Prompt: Would you transcribe the records below from the line with "Como ajudar (1222, 1392)" to the line with "[Home] (162, 110)", ends included, exactly and with nothing more, leaving the pictures out?
******
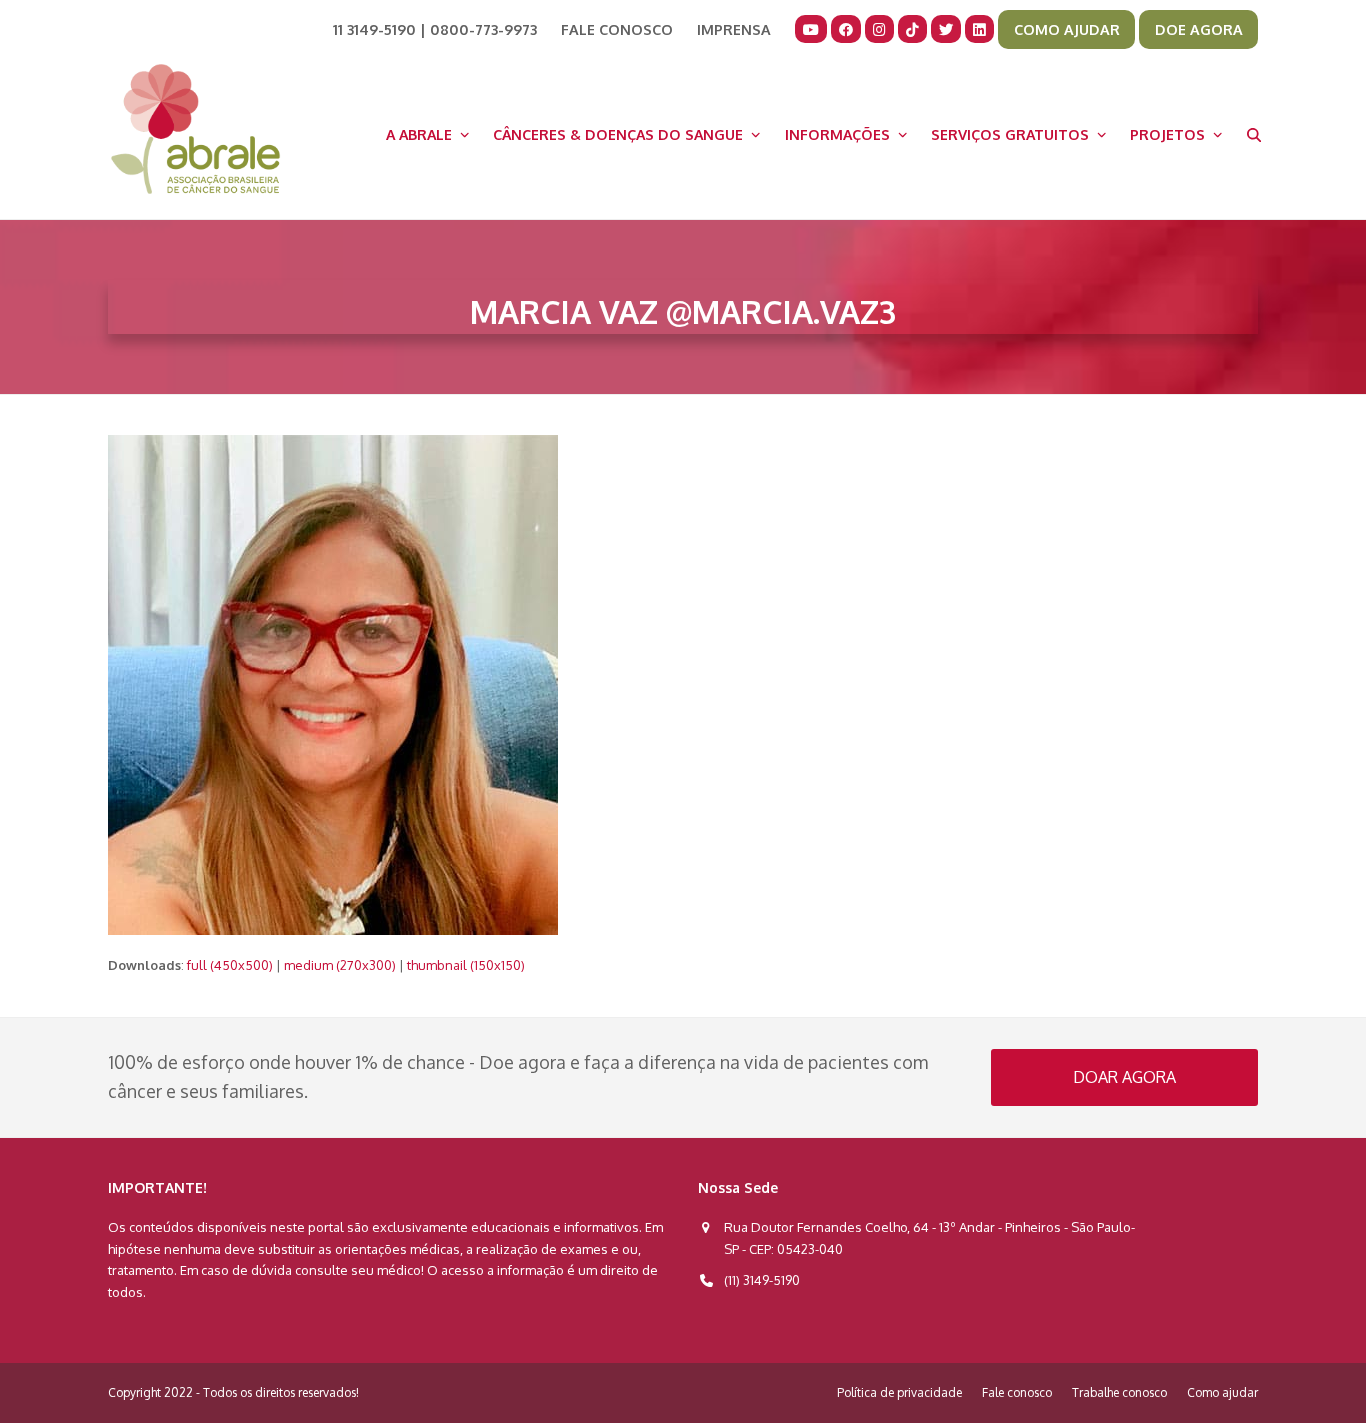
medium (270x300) (340, 965)
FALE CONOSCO (617, 29)
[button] (1254, 134)
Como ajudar (1222, 1392)
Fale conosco (1017, 1392)
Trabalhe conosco (1119, 1392)
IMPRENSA (734, 29)
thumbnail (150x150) (466, 965)
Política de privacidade (899, 1392)
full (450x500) (230, 965)
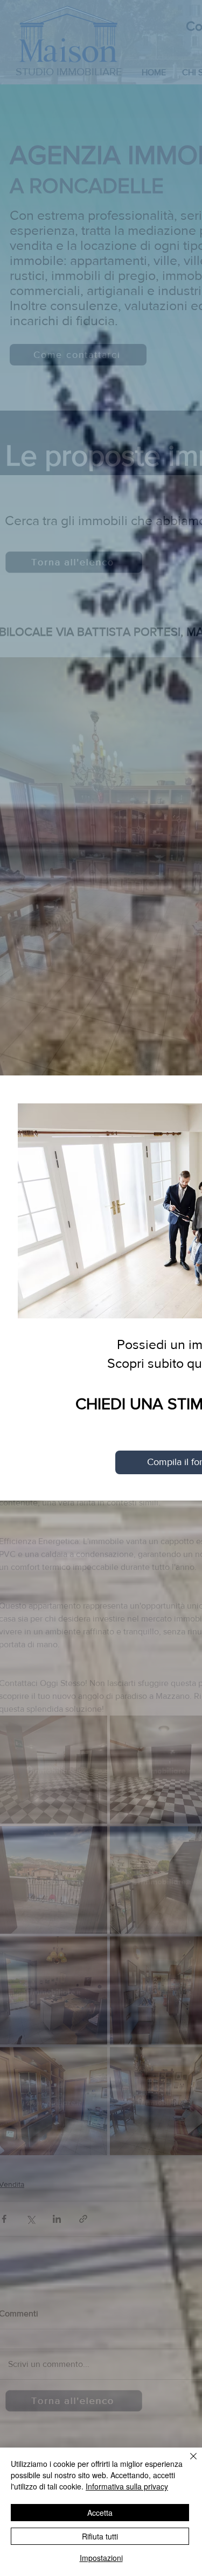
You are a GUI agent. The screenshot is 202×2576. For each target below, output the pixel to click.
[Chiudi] (187, 2462)
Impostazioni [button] (101, 2557)
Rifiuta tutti (100, 2536)
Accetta (100, 2512)
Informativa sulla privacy (127, 2486)
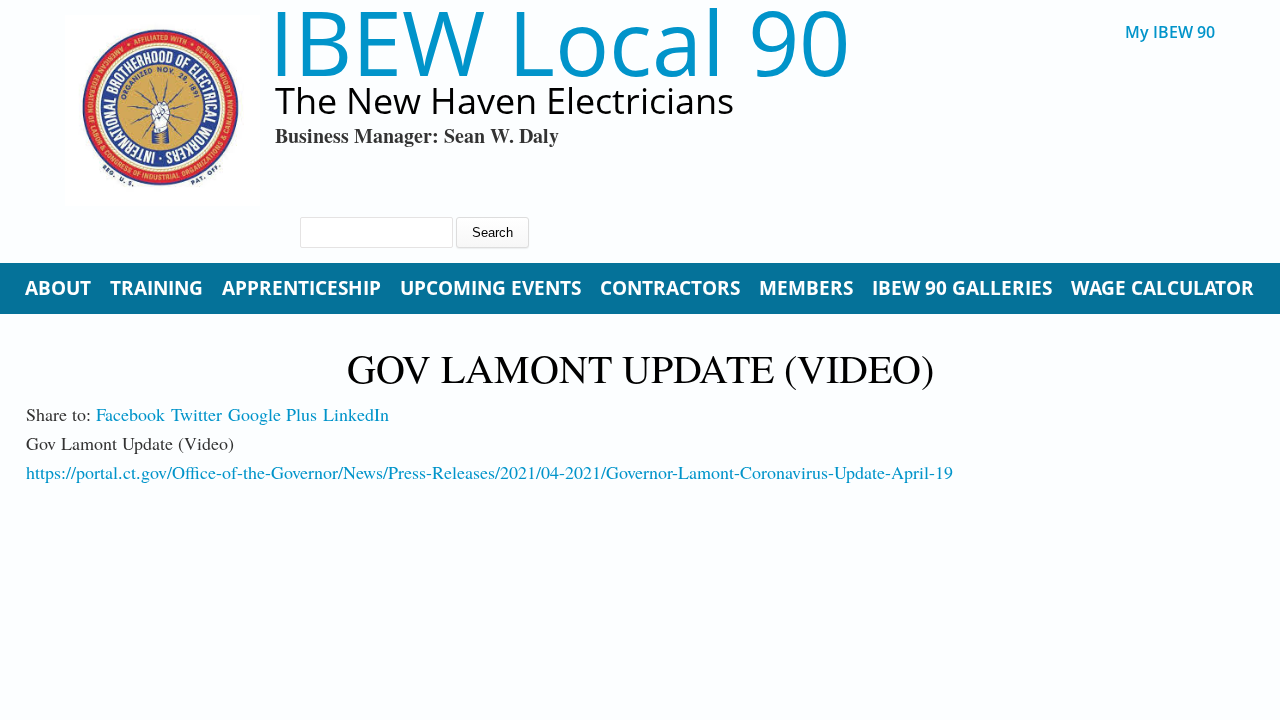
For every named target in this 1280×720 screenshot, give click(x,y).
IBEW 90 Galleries (962, 288)
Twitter (196, 414)
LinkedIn (356, 414)
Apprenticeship (301, 288)
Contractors (670, 288)
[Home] (162, 110)
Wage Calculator (1162, 288)
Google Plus (272, 414)
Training (156, 288)
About (58, 288)
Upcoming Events (490, 288)
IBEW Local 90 (559, 41)
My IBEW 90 (1170, 32)
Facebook (130, 414)
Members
******
Answer to this task:
Como ajudar (1222, 1392)
Fale conosco (1017, 1392)
Trabalhe conosco (1119, 1392)
IMPRENSA (734, 29)
thumbnail (150x150) (466, 965)
Política de privacidade (899, 1392)
full (450x500) (230, 965)
You are a GUI agent. The screenshot is 202×2576. For each target below, output the pixel to click.
[Chiudi] (187, 2462)
Impostazioni [button] (101, 2557)
Rifiuta tutti (100, 2536)
Accetta (100, 2512)
Informativa sulla privacy (127, 2486)
For every named target in this 1280×720 screenshot, give click(x,y).
IBEW 90 Galleries (962, 288)
Twitter (196, 414)
LinkedIn (356, 414)
Apprenticeship (301, 288)
Contractors (670, 288)
[Home] (162, 110)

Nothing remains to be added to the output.